For a suite of benchmarks, there is another technique called Analysis of Variance (ANOVA), which correctly aggregates differences across benchmarks, unlike pairwise t-tests which have a high false-positive rate. For example, if you have a few dozen benchmarks, and 1-2 of them show statistically significant improvements and others don't, you may be tempted to consider the change as a "small win." However, it's possible that the overall result is statistically insignificant. ANOVA can correctly account for such situations.
LLVM -O3 under the microscope
Combining all of the above, the authors apply ANOVA to the SPEC CPU2006 benchmarks, compiling with LLVM and comparing the results of -O2 vs -O3. (They also apply it to -O1 vs -O2, but the results aren't as interesting.)

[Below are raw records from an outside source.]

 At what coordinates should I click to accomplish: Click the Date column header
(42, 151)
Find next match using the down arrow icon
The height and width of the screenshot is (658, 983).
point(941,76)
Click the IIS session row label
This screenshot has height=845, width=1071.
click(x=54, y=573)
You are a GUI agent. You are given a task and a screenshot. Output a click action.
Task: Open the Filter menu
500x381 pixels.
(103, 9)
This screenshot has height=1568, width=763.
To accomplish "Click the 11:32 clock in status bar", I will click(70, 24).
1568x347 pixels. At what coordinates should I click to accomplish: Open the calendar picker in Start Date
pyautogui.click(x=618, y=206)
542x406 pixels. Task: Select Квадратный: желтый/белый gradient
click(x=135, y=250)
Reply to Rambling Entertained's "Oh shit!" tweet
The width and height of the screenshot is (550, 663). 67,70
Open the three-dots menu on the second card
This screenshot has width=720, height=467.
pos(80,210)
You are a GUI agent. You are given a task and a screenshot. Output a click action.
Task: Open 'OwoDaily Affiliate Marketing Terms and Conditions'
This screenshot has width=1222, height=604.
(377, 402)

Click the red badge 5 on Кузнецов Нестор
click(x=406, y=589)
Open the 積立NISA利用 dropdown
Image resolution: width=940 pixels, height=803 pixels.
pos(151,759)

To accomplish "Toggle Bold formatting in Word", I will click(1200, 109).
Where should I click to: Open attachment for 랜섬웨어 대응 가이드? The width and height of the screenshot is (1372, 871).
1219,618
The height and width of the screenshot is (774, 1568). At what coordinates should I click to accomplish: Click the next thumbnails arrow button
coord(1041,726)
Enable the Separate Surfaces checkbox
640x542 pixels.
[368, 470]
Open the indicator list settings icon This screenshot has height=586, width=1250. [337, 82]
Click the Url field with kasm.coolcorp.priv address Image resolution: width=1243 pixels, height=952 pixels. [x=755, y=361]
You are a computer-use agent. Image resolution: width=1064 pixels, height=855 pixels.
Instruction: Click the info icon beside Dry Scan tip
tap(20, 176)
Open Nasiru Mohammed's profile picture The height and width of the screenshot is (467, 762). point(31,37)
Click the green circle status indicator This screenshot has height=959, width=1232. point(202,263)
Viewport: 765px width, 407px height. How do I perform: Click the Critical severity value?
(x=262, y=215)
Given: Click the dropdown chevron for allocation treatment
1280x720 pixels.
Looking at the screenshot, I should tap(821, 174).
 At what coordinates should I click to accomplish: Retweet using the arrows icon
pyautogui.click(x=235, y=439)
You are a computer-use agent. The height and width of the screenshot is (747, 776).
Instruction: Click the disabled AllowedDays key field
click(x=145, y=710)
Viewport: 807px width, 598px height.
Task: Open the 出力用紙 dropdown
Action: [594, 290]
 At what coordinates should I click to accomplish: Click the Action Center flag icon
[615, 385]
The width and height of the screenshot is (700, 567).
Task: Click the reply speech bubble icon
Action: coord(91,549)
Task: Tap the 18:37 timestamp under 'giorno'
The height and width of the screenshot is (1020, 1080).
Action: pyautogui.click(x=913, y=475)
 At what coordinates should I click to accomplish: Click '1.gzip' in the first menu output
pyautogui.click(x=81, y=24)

The results show that -O2 optimizations are significant at a 90% confidence level, but not at the 95% level [...] [with] a p-value of 0.264. We fail to reject the null hypothesis and must conclude that compared to -O2, -O3 optimizations are not statistically significant.
Now, of course, there are a bunch of caveats to these results, preventing "never use -O3" from becoming a guideline.
First, the results are specific to LLVM 3. Given that LLVM has undergone many changes since then, it's not clear if that same findings apply to recent versions of LLVM. On a related note, a small but growing number of codebases are using newer features like profile-guided optimization (PGO) and link-time optimization (LTO); it's not clear how these combine with -O2 and -O3. For example, is it the case that with PGO, there is a statistically significant difference between -O2 and -O3 that is robust across codebases?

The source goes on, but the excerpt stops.